**EXCERPTED RECORDS**
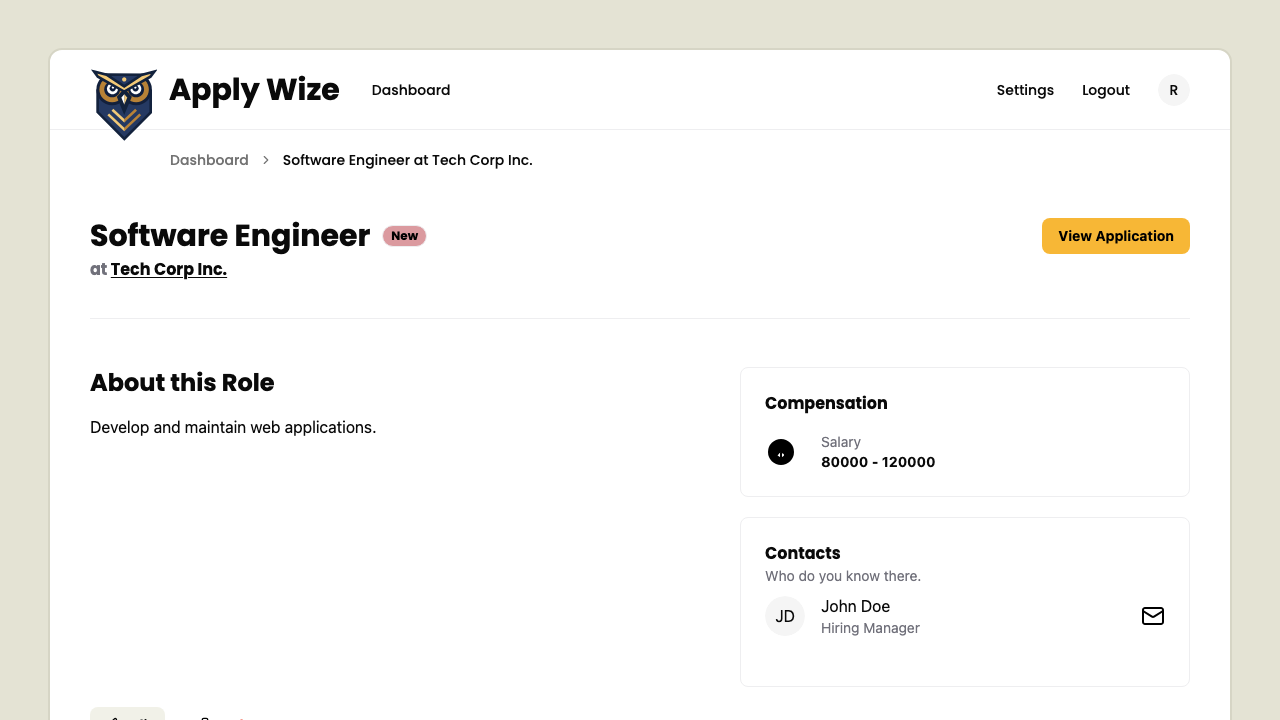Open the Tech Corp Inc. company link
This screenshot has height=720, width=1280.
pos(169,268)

---

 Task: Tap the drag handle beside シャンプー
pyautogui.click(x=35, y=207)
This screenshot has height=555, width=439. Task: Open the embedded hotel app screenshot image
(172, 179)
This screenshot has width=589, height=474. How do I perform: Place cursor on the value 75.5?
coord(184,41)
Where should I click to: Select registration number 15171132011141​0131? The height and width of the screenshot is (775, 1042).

...

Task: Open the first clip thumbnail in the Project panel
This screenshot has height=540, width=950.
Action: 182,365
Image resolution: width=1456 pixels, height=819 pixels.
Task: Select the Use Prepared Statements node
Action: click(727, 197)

**TASK**
Reproduce the entries from the line containing "Open the Tech Corp Inc. company link" through the line containing "pos(169,268)", both ends included, leaving the pictures out of your answer.

**EXERCISE RESPONSE**
Open the Tech Corp Inc. company link
This screenshot has height=720, width=1280.
pos(169,268)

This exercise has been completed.